- **REQUIRED WORK**
Only the lines from the one containing "Ferries from Venice to Bari (36, 2224)" to the end of the records belong in the answer; repeat them exactly and drop the pictures.

- **RECORDED INFORMATION**
--- START ---

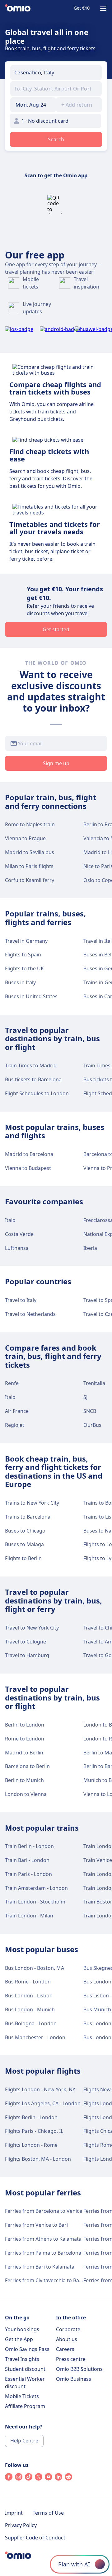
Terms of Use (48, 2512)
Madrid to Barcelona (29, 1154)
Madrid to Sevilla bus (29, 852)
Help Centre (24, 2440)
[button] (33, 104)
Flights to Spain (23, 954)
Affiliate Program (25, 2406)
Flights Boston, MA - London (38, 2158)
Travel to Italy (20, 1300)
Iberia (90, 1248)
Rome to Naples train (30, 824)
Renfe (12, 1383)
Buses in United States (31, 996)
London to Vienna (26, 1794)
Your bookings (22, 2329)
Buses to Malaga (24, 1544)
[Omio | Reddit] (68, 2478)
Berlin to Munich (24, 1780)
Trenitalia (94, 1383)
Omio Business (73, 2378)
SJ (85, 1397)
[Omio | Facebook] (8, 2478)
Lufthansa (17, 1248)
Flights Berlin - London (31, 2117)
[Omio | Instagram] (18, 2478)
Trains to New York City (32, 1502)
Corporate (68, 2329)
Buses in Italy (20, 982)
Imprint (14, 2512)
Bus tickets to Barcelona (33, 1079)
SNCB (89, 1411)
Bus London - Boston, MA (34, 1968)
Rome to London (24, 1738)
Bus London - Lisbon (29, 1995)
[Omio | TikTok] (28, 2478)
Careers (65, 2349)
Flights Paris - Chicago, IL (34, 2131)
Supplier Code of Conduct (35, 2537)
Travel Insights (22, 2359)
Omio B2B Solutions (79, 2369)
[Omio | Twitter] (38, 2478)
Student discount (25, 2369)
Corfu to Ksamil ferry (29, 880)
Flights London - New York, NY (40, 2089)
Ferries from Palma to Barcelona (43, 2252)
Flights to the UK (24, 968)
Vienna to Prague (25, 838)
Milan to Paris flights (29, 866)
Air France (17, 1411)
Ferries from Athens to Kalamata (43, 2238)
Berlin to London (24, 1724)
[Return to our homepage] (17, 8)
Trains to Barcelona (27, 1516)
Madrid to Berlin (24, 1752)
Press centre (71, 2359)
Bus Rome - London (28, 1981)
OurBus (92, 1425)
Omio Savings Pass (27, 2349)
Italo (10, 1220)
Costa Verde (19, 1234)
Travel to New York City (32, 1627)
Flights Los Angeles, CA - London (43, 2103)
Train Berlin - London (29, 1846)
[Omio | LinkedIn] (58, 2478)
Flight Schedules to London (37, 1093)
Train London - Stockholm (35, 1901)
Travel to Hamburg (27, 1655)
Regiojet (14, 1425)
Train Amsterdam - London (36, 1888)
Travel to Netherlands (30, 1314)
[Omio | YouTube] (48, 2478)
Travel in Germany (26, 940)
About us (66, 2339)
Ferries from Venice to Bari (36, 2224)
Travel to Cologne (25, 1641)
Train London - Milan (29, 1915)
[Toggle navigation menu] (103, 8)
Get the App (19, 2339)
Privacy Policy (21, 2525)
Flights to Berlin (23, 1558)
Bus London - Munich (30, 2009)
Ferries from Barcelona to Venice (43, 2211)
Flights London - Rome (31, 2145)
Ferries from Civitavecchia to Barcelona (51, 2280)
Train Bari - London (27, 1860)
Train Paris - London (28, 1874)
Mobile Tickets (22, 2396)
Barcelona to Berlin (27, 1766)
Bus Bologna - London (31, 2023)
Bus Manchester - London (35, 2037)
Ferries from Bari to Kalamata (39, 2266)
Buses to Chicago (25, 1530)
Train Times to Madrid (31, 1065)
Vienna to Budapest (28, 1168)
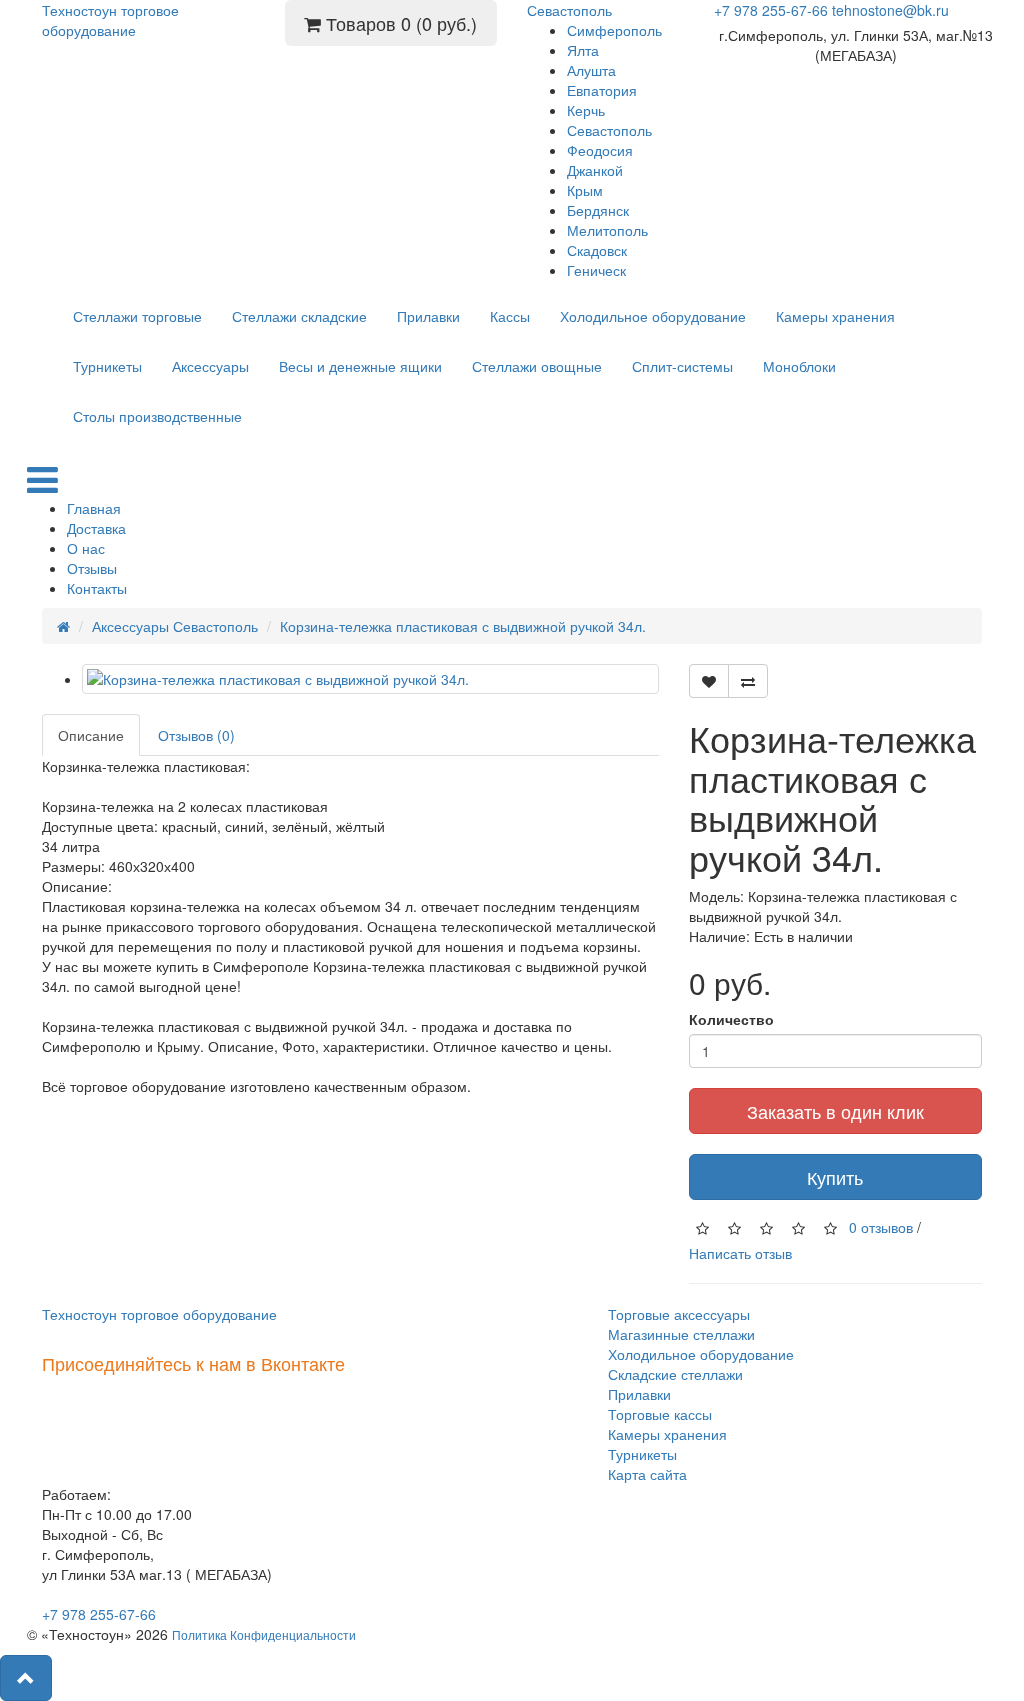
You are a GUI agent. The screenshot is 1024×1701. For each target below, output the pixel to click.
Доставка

--- END ---

- **TASK RESPONSE**
Ferries from Venice to Bari (36, 2224)
Travel to Cologne (25, 1641)
Train London - Milan (29, 1915)
[Toggle navigation menu] (103, 8)
Get the App (19, 2339)
Privacy Policy (21, 2525)
Flights to Berlin (23, 1558)
Bus London - Munich (30, 2009)
Ferries from Barcelona to Venice (43, 2211)
Flights London - Rome (31, 2145)
Ferries from Civitavecchia to Barcelona (51, 2280)
Train Bari - London (27, 1860)
Train Paris - London (28, 1874)
Mobile Tickets (22, 2396)
Barcelona to Berlin (27, 1766)
Bus Bologna - London (31, 2023)
Bus Manchester - London (35, 2037)
Ferries from Bari to Kalamata (39, 2266)
Buses to Chicago (25, 1530)
Train Times to Madrid (31, 1065)
Vienna to Budapest (28, 1168)
You are a GUI agent. The screenshot is 1024×1701. For each target below, output the pixel to click.
Доставка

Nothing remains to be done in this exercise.